Amazon announced that it had received 238 bids for its second headquarters, dubbed HQ2. Those bids came from 43 states in the US, as well as Canada and Mexico. With cities and states fawning to give billions in tax breaks and even name whole towns after Amazon in a quest to attract its 50,000 jobs, why didn’t those seven US states feel the need to apply?
“Our state simply wasn’t able to accommodate what Amazon was looking for,” Ronja Abel, deputy communications director for the state of Montana, tells Quartz. “Amazon was looking for a metro area of 1 million. Montana has a total population of just over 1 million spread out over 100,000 square miles.”
Indeed, in its call for proposals (pdf), Amazon stated a preference for “metropolitan areas with more than one million people.” None of the seven states who declined to submit have cities that meet that criteria. In fact, four of the seven don’t even have a state population large enough to clear the bar.
“We would’ve certainly liked to,” said Thomas Johnson, chief performance officer for Wyoming’s economic development agency. But the requirements “simply precluded us from trying to apply. We didn’t want to waste Amazon’s time.” The state instead put its full support behind Colorado’s application because of Denver’s proximity to Cheyenne, Wyoming’s capital. “If Denver gets the project, it will bring a lot of benefits to our community,” Johnson said. “We thought it would be more worth our energies to focus on that.”

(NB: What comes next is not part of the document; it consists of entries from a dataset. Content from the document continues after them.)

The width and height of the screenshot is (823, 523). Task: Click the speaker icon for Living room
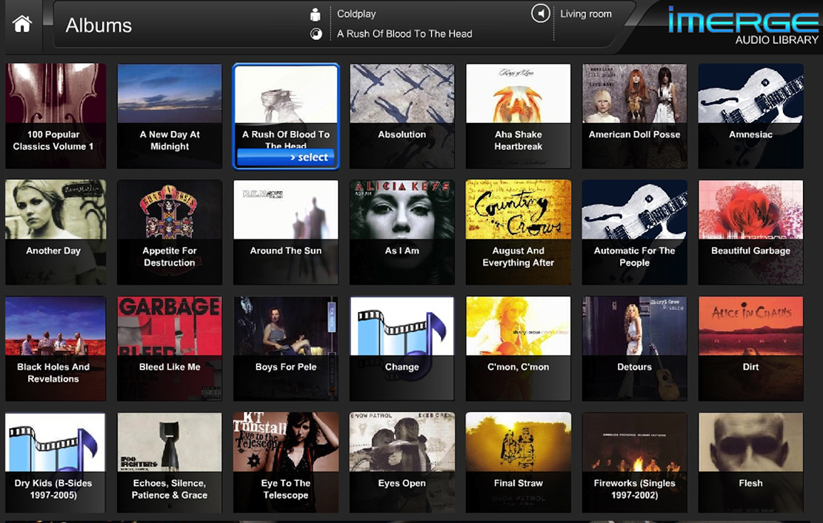tap(540, 14)
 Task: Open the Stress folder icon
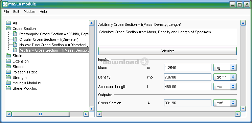click(x=8, y=67)
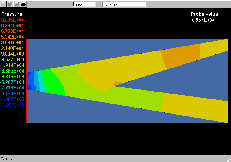Click the window resize grip in corner

tap(228, 159)
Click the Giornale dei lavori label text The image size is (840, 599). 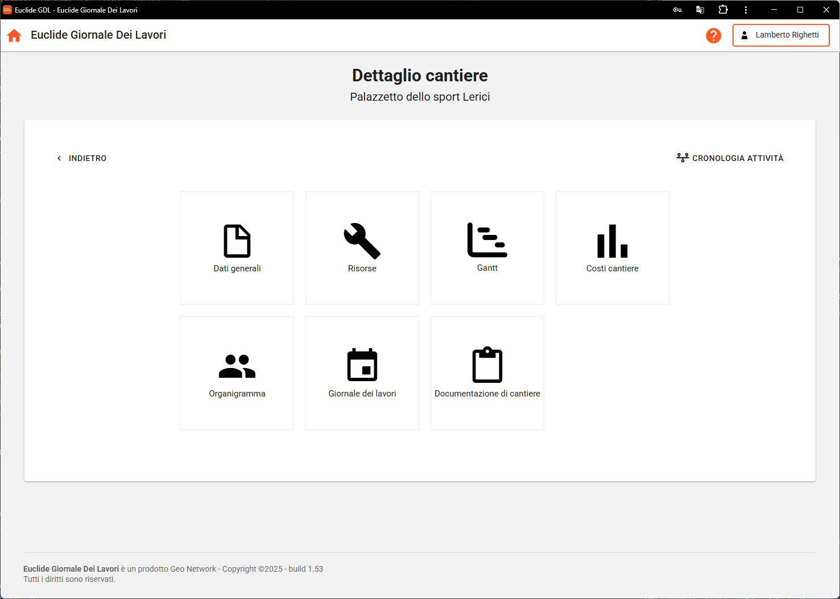tap(362, 394)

For the other five states, the story was much the same. “Amazon is a great company,” Scott Stern, commissioner of South Dakota governor’s Office of Economic Development, added for good measure. “However, our priority is bringing the thousands of small and medium companies that produce what Amazon sells to South Dakota.”
That said, there were two states with populations below 1 million that defiantly ignored the tech behemoth’s preferences and submitted proposals anyway, according to the company’s map. Alaska, population 741,894, and Delaware, population 952,065 will be remembered as the heroic states who stood up for the little guys.
It gives us a heartfelt reminder: You can dare to dream.